Nessun obbligo, invece, per negozi, supermercati, ristoranti, bar, stadi e spettacoli all’aperto, discoteche anche al chiuso. Difficile comprendere la logica di un provvedimento che obbliga alla mascherina chi sta seduto (e magari distanziato) al cinema o al teatro per vedere uno spettacolo e non obbliga chi invece sta in una pista da ballo di una discoteca. E poi che senso ha generalizzare la misura per tutti i negozi? Ci sono negozi dove gli assembramenti sono molto frequenti e altri nei quali le distanze sono più facilmente garantite.
Ancora una volta queste regole sul Covid risultano schizofreniche e incomprensibili, figlie di una approssimazione decisionale che fa a pugni con il buon senso. E’ la riprova di quanto sia stata gestita male la pandemia sul piano delle azioni di contrasto e, ancor più, su quello della comunicazione ai cittadini e della condivisione delle scelte istituzionali con imprese e categorie di lavoratori.
Come detto, monta la protesta dei lavoratori del settore del cinema: «E' inaccettabile che sia ancora lo spettacolo l'unico a pagare una pesante e ormai non più sostenibile né comprensibile penalizzazione in materia di protocollo Covid», denuncia l'Anec - Associazione nazionale esercenti cinema - in una nota, sottolineando che «le misure vedono una generica raccomandazione per tutte le attività, comprese realtà commerciali sicuramente molto affollate e con elevate possibilità di contatto fra le persone, mentre si obbligano i cinema a imporre la FFP2, nemmeno le chirurgiche già concesse alle discoteche. Sono due anni che con senso di responsabilità gli esercenti hanno preso atto delle stringenti misure, applicate ogni volta in prima istanza ai cinema, ma adesso l'accanimento non è più comprensibile».

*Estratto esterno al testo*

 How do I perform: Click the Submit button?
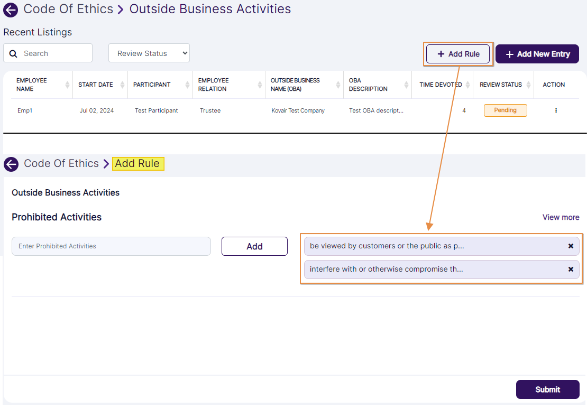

Secondo l'Anec nel 2020 si sono registrate perdite del 71% rispetto al 2019, mentre nel 2021 erano del 12%. E dopo i primi 4 mesi del 2022 si registrano ancora perdite del 60% sul 2019. «Nessun settore è in grado di resistere a numeri disastrosi di questo livello e, giunti a questo punto, è evidente che non si tratta più di un tema di salute ma di volontà politica incomprensibile e unicamente dannosa per il settore», si legge nella nota dell'associazione, che chiede «assunzione di responsabilità al Consiglio dei ministri per evitare ulteriore danno all'esercizio cinematografico, in vista di due mesi che vedranno arrivare in sala alcuni block-buster di forte appeal che potrebbero consentire un ritorno in sala di pubblico».

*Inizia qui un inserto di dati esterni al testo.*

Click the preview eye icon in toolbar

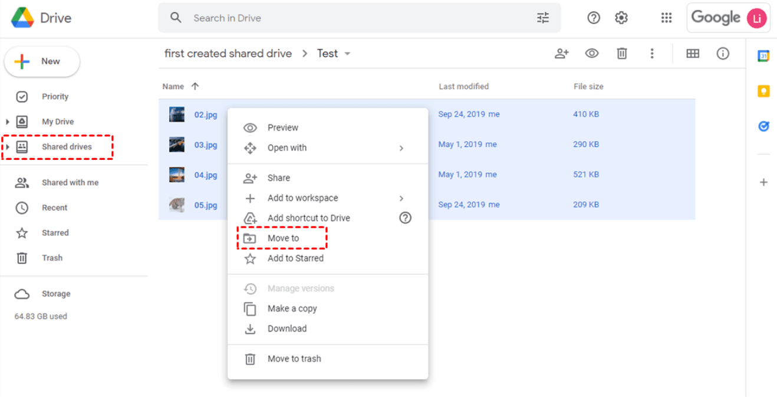pos(591,54)
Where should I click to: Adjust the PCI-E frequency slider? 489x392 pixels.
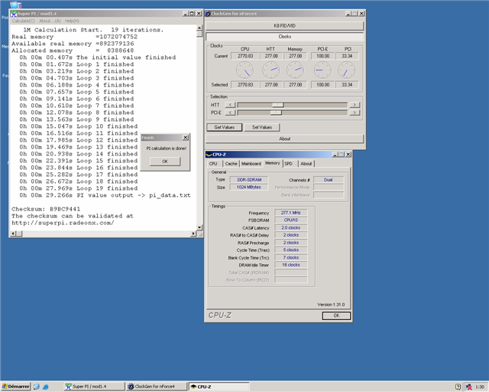[x=275, y=113]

Negli altri Stati, in particolare Spagna, Grecia e anche Francia, dove non si utilizzano più le mascherine se non in circostanze eccezionali, il traguardo del ritorno alla normalità è già stato raggiunto, anche perché non si parla più di Covid e i mezzi di informazione neppure lontanamente si preoccupano di continuare a fornire la contabilità quotidiana di casi, ricoveri e decessi. Altrove il virus è già stato derubricato a influenza e non riempie più da mesi e mesi le cronache quotidiane. E a beneficiarne non è solo la psiche delle persone, ma anche lo stato di salute delle economie.